Art. 50. The effects provided for by paragraphs (2), (3), (4) and (5) of Article 43 and by Article 44 shall also apply in the proper cases to marriages which are declared ab initio or annulled by final judgment under Articles 40 and 45.

The final judgment in such cases shall provide for the liquidation, partition and distribution of the properties of the spouses, the custody and support of the common children, and the delivery of their presumptive legitimes, unless such matters had been adjudicated in previous judicial proceedings.

All creditors of the spouses as well as of the absolute community or the conjugal partnership shall be notified of the proceedings for liquidation.

In the partition, the conjugal dwelling and the lot on which it is situated, shall be adjudicated in accordance with the provisions of Articles 102 and 129.

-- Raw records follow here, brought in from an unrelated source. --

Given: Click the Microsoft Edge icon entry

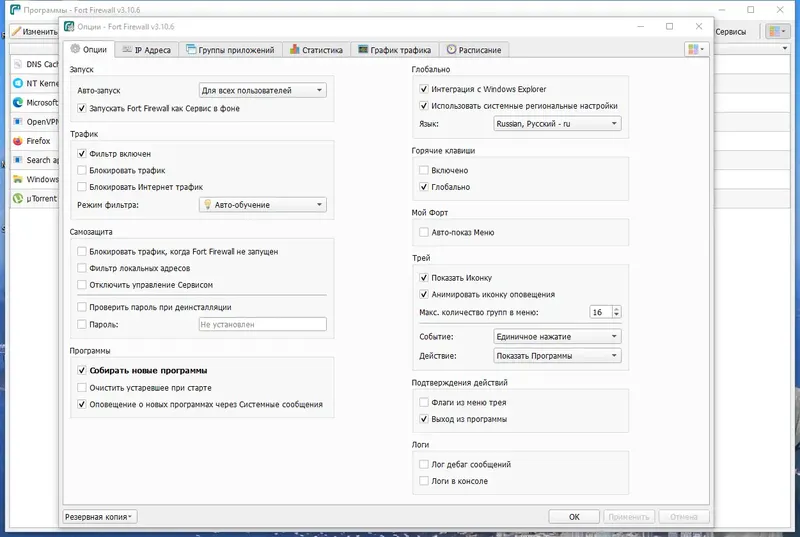Looking at the screenshot, I should [x=18, y=103].
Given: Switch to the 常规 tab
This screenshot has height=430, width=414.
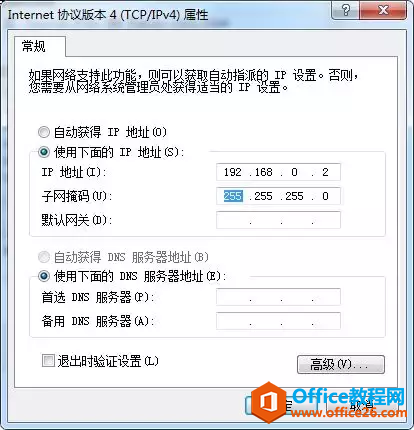Looking at the screenshot, I should [x=34, y=46].
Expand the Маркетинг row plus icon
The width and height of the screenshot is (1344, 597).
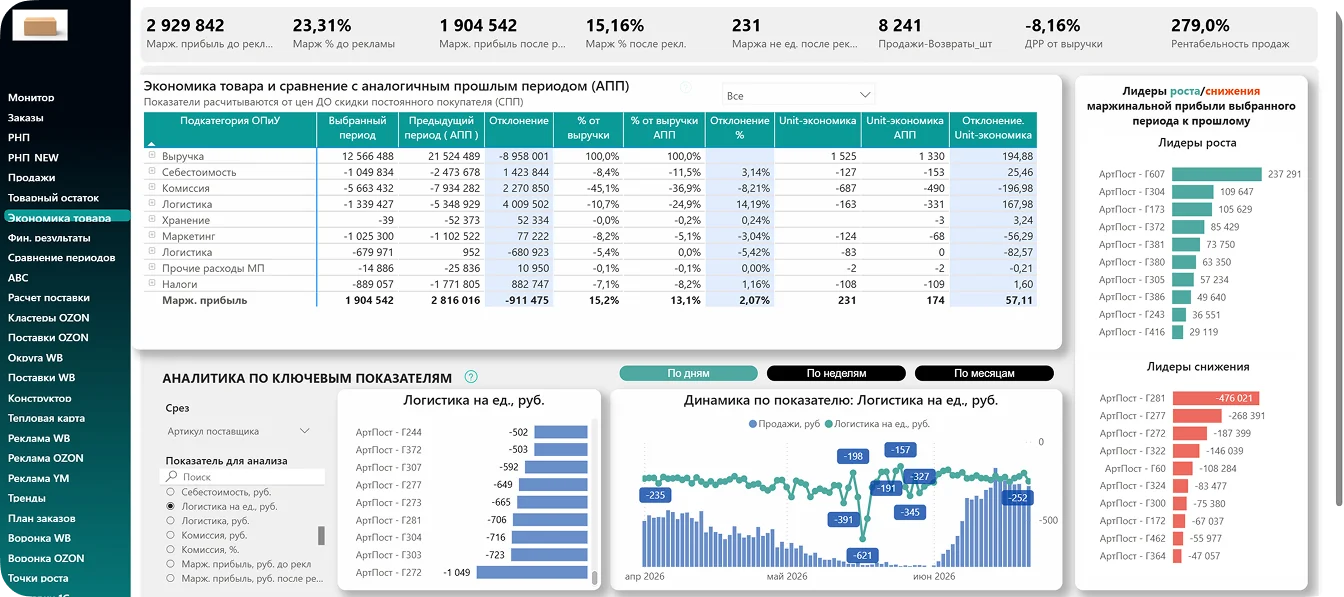(152, 235)
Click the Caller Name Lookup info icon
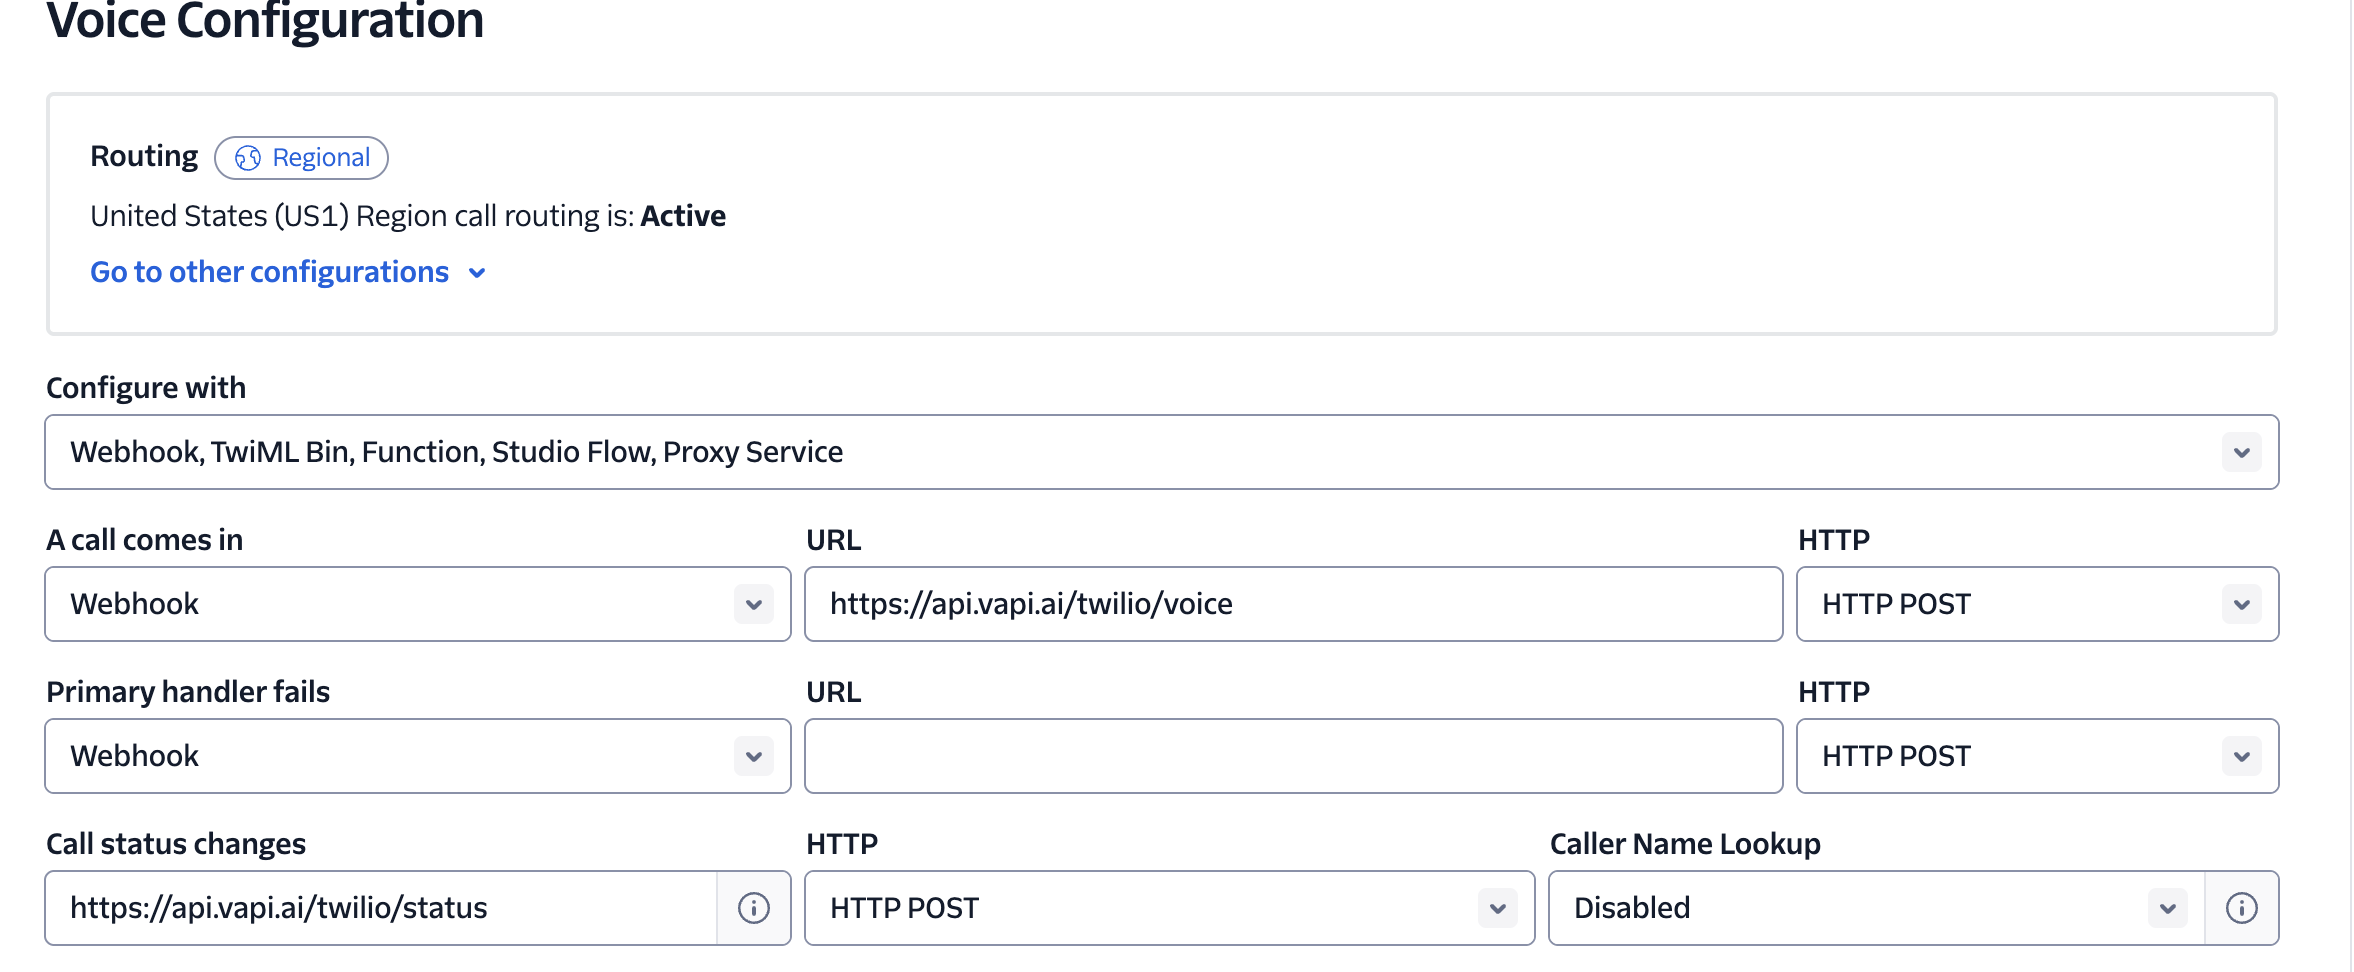The image size is (2354, 972). [2241, 908]
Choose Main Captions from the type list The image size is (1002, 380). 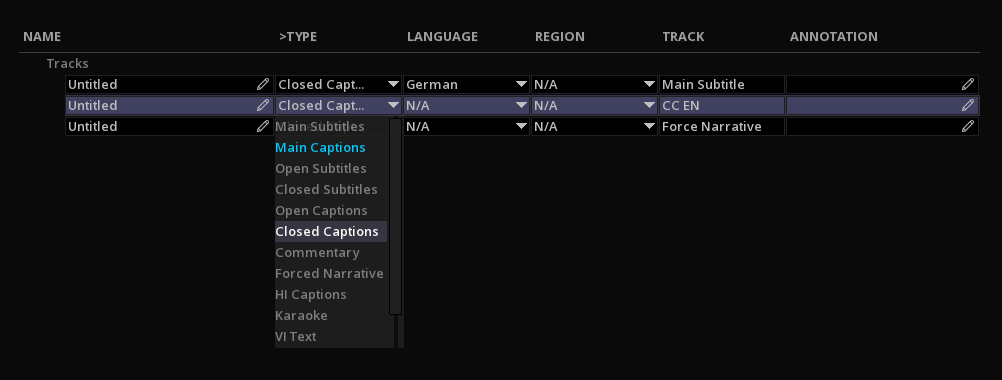(x=320, y=148)
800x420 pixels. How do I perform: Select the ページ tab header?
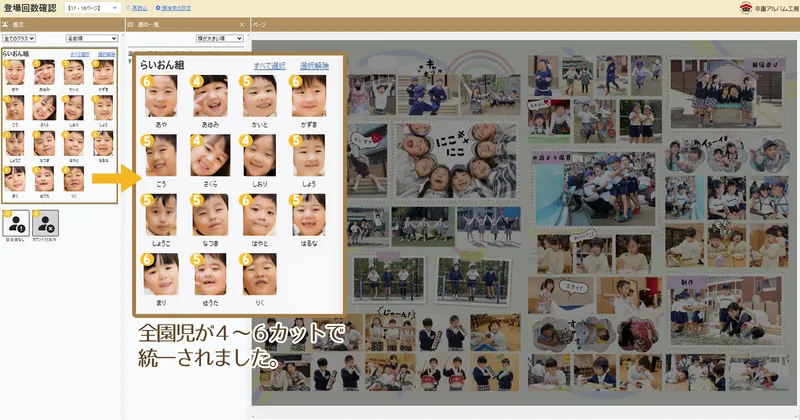click(x=260, y=24)
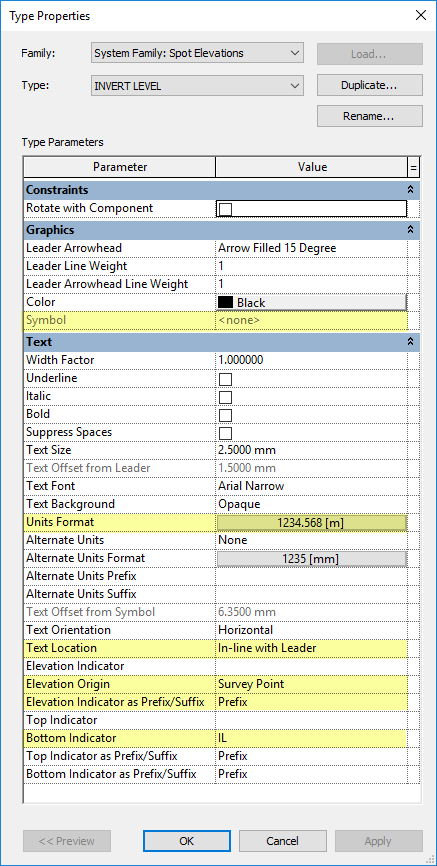437x866 pixels.
Task: Collapse the Text section chevron
Action: click(x=410, y=342)
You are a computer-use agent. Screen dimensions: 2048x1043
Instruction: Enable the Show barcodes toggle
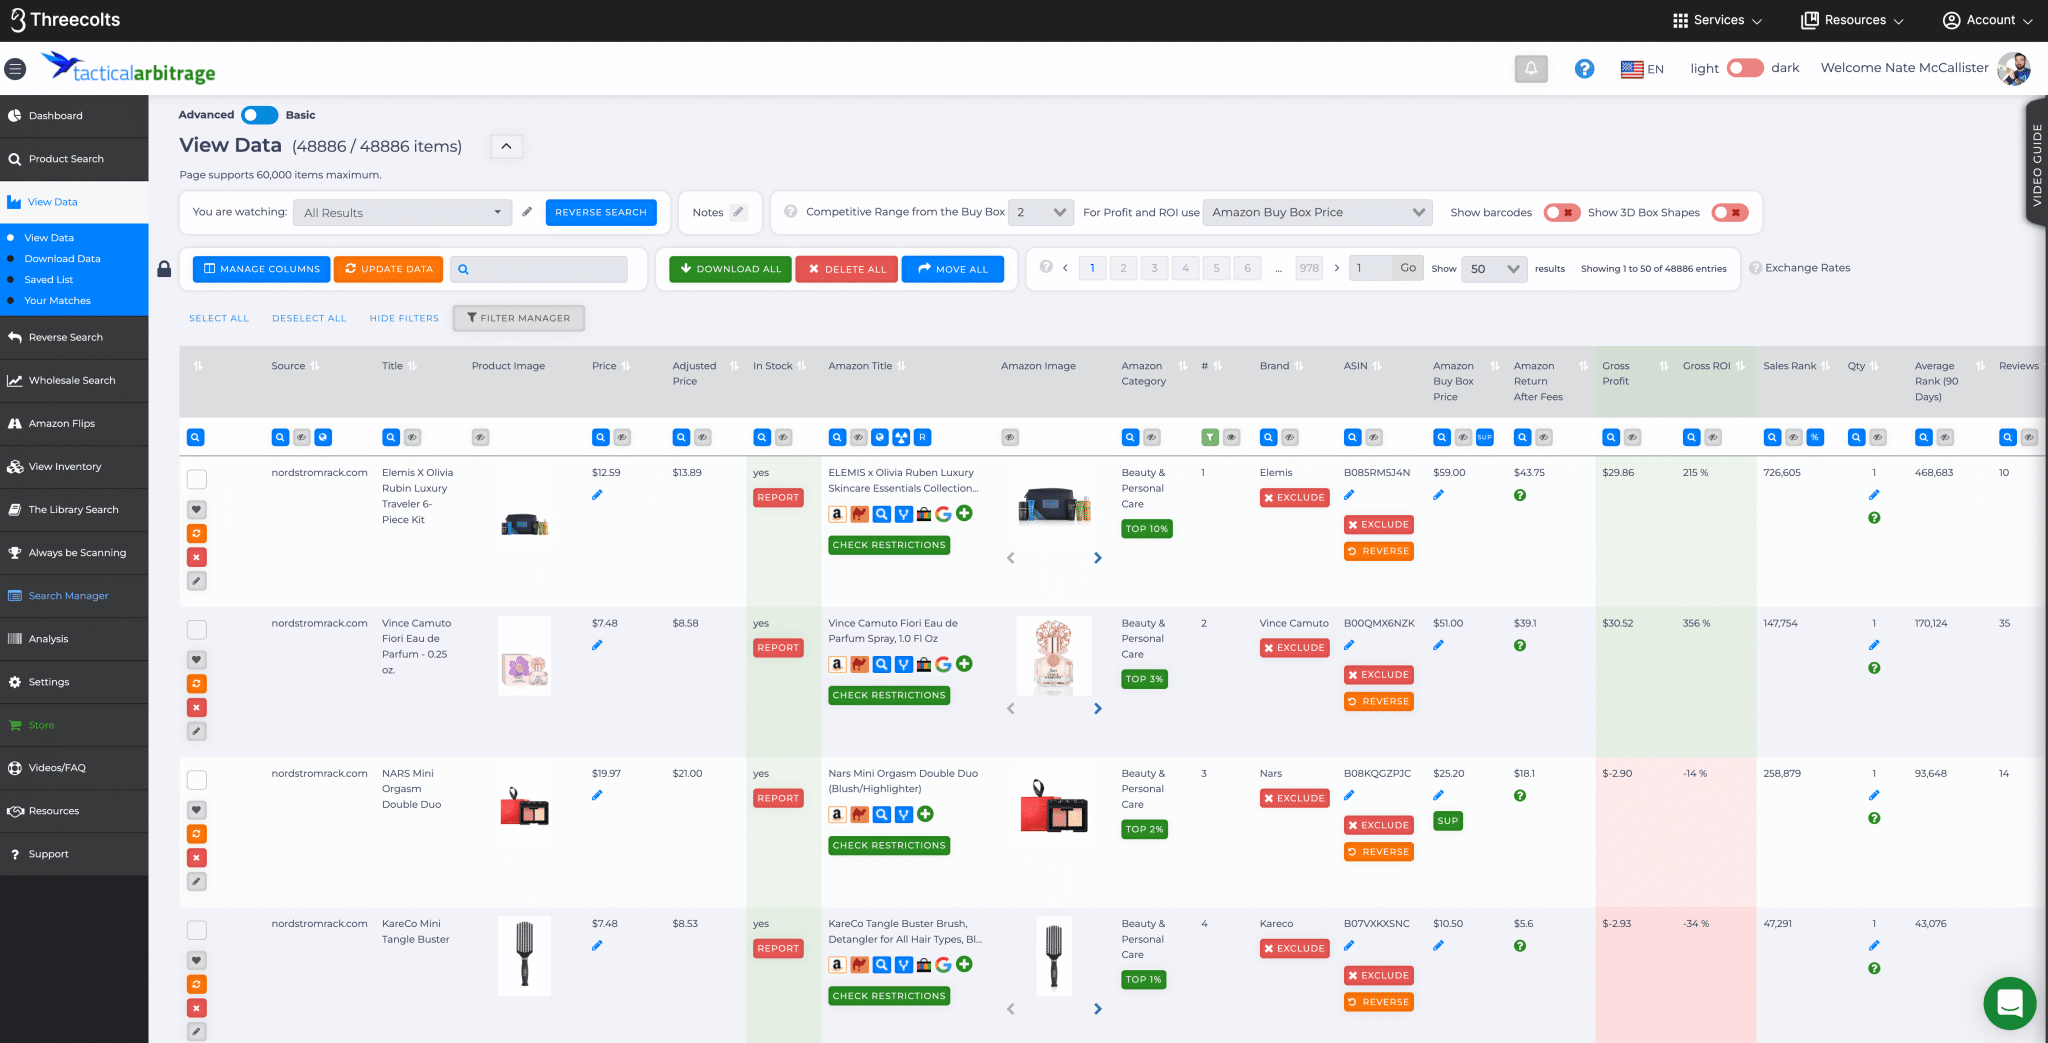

Art. 51. In said partition, the value of the presumptive legitimes of all common children, computed as of the date of the final judgment of the trial court, shall be delivered in cash, property or sound securities, unless the parties, by mutual agreement judicially approved, had already provided for such matters.

The children or their guardian or the trustee of their property may ask for the enforcement of the judgment.

The delivery of the presumptive legitimes herein prescribed shall in no way prejudice the ultimate successional rights of the children accruing upon the death of either or both of the parents; but the value of the properties already received under the decree of annulment or absolute nullity shall be considered as advances on their legitime. (n)

Art. 52. The judgment of annulment or of absolute nullity of the marriage, the partition and distribution of the properties of the spouses and the delivery of the children's presumptive legitimes shall be recorded in the appropriate civil registry and registries of property; otherwise, the same shall not affect third persons. (n)

Art. 53. Either of the former spouses may marry again after complying with the requirements of the immediately preceding Article; otherwise, the subsequent marriage shall be null and void.

Art. 54. Children conceived or born before the judgment of annulment or absolute nullity of the marriage under Article 36 has become final and executory shall be considered legitimate. Children conceived or born of the subsequent marriage under Article 53 shall likewise be legitimate.